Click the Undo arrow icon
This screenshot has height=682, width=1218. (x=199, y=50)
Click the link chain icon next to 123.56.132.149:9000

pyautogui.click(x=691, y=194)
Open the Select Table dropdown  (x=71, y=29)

# # # #

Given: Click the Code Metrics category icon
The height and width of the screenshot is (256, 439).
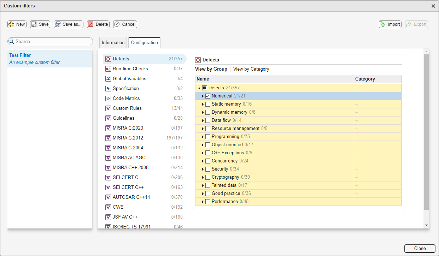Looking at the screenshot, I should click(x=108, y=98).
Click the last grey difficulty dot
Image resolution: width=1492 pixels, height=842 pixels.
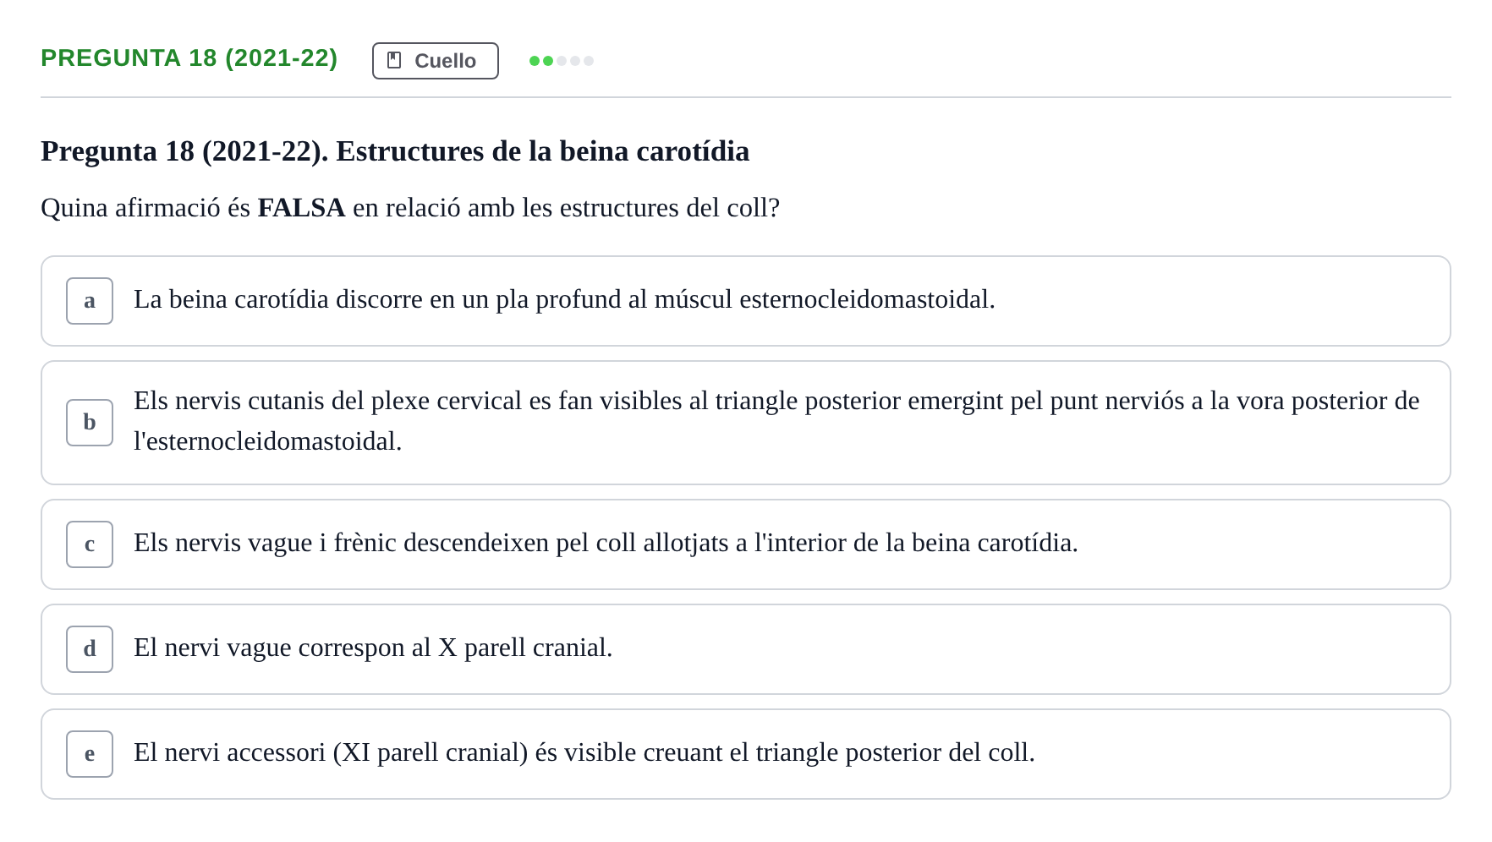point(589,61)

# # # #

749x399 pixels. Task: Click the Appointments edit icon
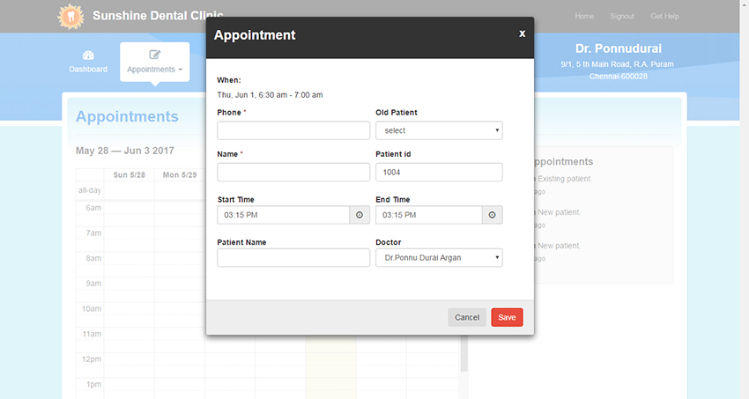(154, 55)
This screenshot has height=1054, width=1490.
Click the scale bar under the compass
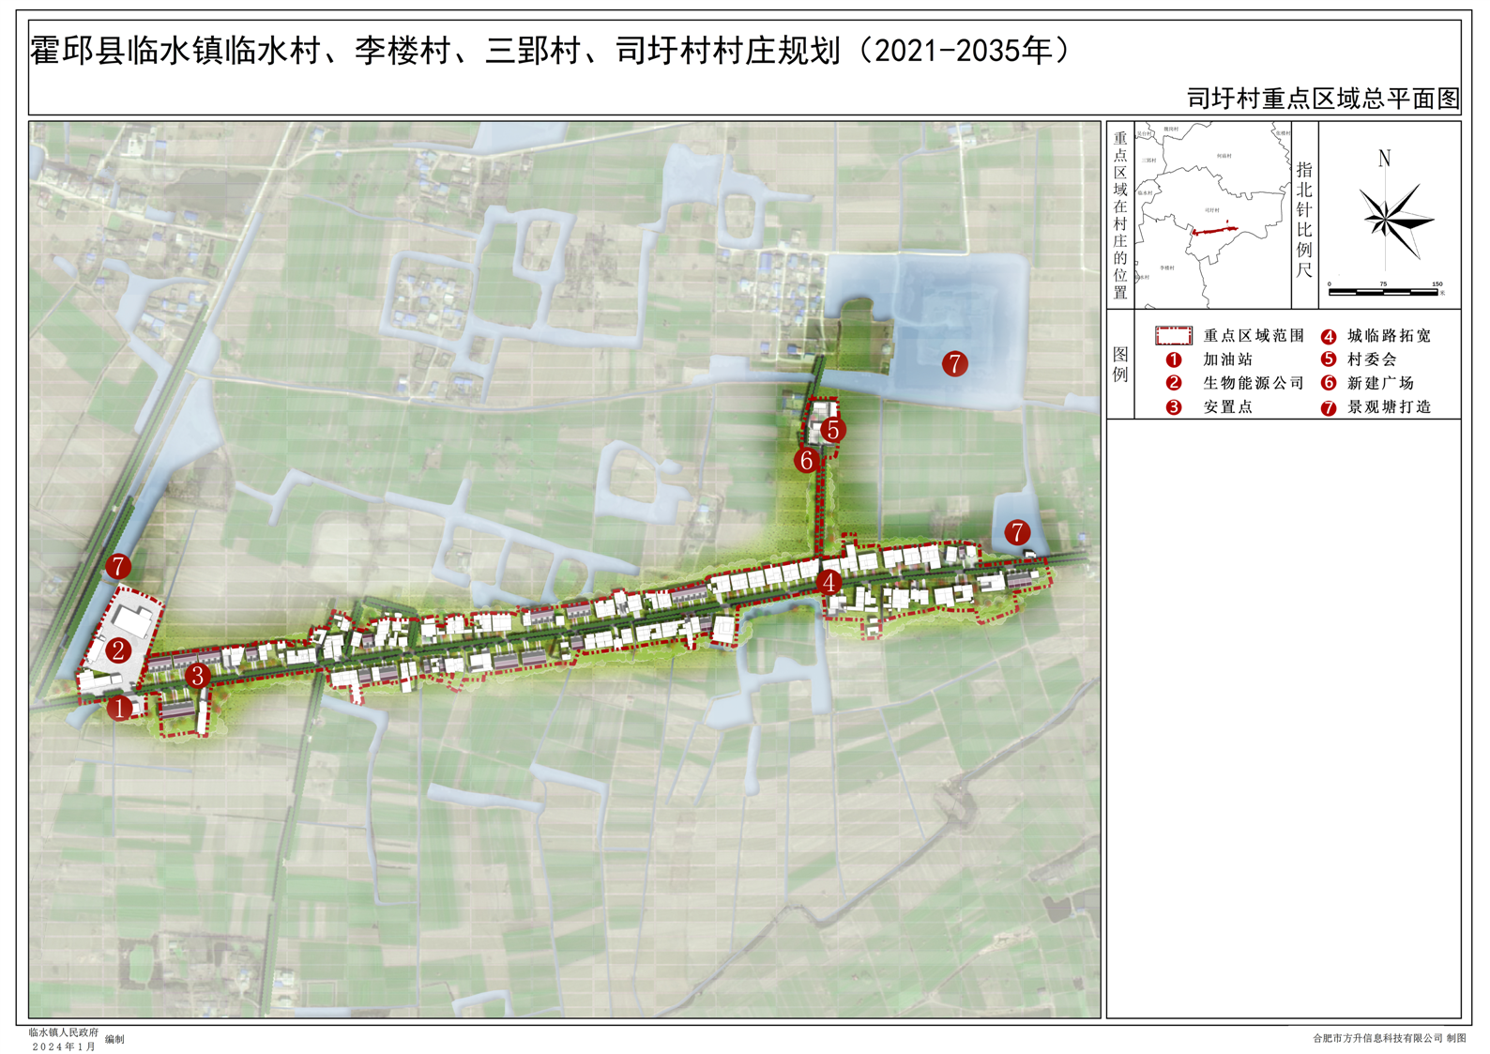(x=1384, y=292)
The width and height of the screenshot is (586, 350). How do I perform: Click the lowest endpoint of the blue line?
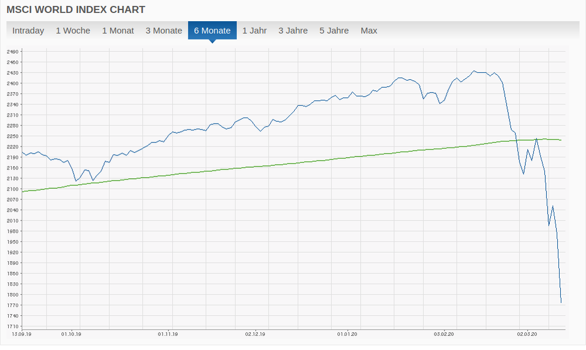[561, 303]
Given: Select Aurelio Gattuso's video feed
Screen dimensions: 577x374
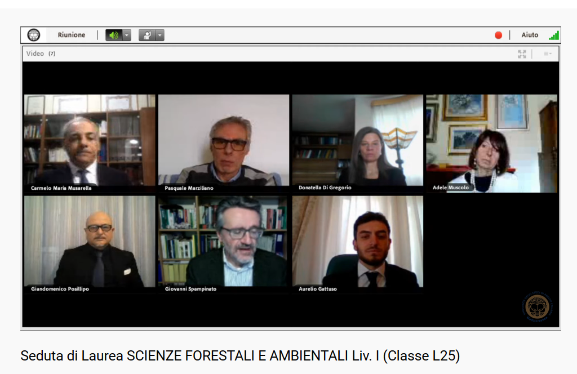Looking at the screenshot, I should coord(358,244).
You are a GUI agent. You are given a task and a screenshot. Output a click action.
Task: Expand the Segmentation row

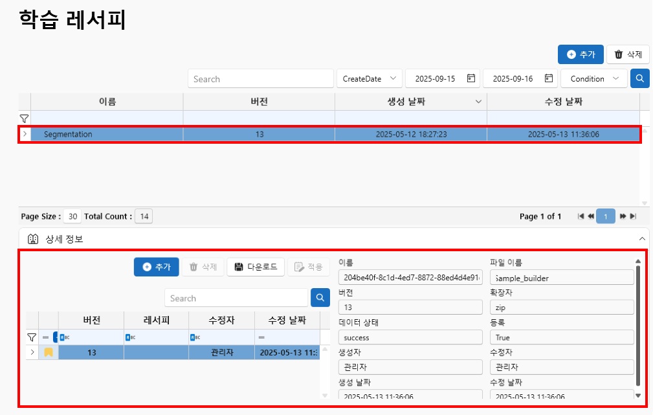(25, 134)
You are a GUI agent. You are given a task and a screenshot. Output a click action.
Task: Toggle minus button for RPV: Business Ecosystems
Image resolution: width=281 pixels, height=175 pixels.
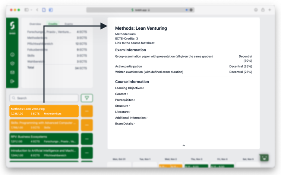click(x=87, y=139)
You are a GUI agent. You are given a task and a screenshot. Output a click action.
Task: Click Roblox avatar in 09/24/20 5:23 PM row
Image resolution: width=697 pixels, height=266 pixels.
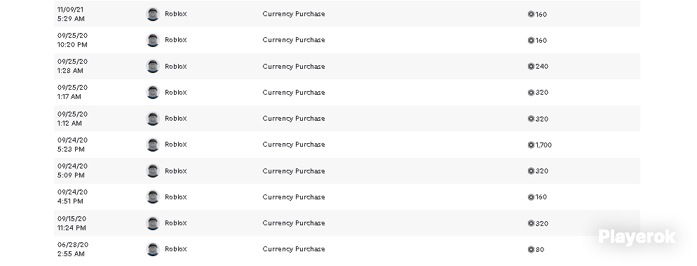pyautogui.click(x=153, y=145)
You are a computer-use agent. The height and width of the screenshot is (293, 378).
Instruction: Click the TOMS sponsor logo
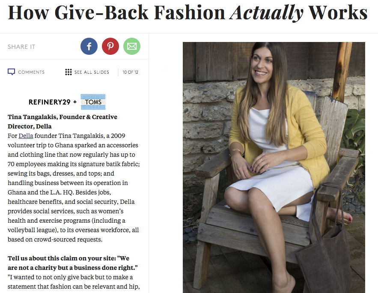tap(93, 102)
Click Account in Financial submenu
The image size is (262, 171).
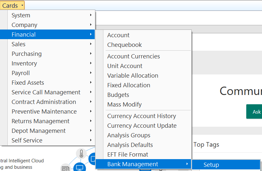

# # # #

Starting with the line that contains "The width and" and finishing with the line that contains "The image size is (262, 171).", reproduce every line of the material above exactly, but not the pictures.

▸ **SOLVED EXERCISE**:
The width and height of the screenshot is (586, 350). How do I perform: Click the lowest endpoint of the blue line?
[561, 303]
Given: Select Aurelio Gattuso's video feed
Screen dimensions: 577x374
Looking at the screenshot, I should coord(358,244).
You are a GUI agent. You are given a task and a screenshot. Output a click action.
Task: Expand the Segmentation row

(25, 134)
You are a GUI agent. You are given a task and a screenshot. Output a click action.
Task: Toggle minus button for RPV: Business Ecosystems
Image resolution: width=281 pixels, height=175 pixels.
click(x=87, y=139)
You are a GUI agent. You are given a task and a screenshot. Output a click action.
Task: Click Roblox avatar in 09/24/20 5:23 PM row
Image resolution: width=697 pixels, height=266 pixels.
pyautogui.click(x=153, y=145)
You are a computer-use agent. The height and width of the screenshot is (293, 378).
Instruction: Click the TOMS sponsor logo
tap(93, 102)
Click Account in Financial submenu
The image size is (262, 171).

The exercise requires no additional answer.